If you grew up listening to underground rock in the 1980s, you no doubt noticed the name Kid Congo Powers popping up on a number of your records. My curiosity about the enigmatic guitarist from The Cramps, The Gun Club, and Nick Cave and the Bad Seeds records was never fully satiated until a few days ago when Kid was kind enough to sit down and tell me his story. When I decided to start a webzine that would give underground artists an opportunity to explain their personal histories, music, and ideas, Kid was the first name on my list. I was not prepared for Kid’s generosity on the evenings of October 19 and 20, 2005. As Powers possesses an incredible memory, a great sense of humor, a rich full-bodied voice, and an innate storytelling ability, my job was a piece of cake. Instead of interviewing Kid I let him select a format for the discussion, set up a large-diaphragm condenser mic, and let him go.

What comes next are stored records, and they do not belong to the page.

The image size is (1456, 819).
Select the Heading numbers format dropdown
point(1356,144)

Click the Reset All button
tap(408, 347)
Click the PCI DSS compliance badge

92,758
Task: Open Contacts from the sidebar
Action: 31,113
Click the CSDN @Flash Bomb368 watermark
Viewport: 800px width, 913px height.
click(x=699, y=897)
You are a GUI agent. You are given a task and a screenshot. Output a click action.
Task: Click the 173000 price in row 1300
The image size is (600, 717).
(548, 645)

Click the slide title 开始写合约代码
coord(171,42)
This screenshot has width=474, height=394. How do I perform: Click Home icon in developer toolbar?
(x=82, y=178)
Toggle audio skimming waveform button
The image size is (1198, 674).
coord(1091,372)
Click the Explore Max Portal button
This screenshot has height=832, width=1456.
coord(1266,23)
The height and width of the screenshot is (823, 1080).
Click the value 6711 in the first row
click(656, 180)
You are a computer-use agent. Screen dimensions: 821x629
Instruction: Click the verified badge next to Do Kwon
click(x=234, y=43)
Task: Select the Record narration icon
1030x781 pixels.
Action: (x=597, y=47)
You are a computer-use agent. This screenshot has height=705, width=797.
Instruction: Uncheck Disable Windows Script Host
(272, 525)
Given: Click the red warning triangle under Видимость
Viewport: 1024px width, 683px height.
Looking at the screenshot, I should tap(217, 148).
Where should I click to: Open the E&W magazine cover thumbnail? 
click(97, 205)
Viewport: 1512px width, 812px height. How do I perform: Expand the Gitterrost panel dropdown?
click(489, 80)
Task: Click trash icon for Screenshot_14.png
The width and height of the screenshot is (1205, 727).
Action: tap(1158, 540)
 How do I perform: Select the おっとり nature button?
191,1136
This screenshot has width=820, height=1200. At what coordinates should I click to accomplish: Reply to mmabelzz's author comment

For a boyish forty-five year old, Kid has participated in an astoundingly wide expanse of subcultural and music history. In 1976 - the dawn of the punk era, at age sixteen, when he was still went by his given name Brian Tristan, je started a Ramones fan club. There’s a picture of teenage Kid with Joey Ramone and a link to a couple of his newsletters for anyone that doesn’t believe him. He went to London in 1977 to check out how the Brits were appropriating the new American style and came home with a punk haircut. In 1978 he found himself in New York - taking up brief residence with Lydia Lunch and Bradley Field of Teenage Jesus and the Jerks during the height of the tightly knit short-lived No Wave movement. In addition to witnessing one of the only two shows by Lunch and Field’s Beirut Slump, he saw The Contortions, the Dead Boys, and even the Cramps. Back in California sharing a house with the seminal LA art punk band The Screamers, Brian Tristan was on the ground floor of LA’s punk scene. Here he also mentions the Bags, the Germs, X, the Circle Jerks, and a few more from that scene .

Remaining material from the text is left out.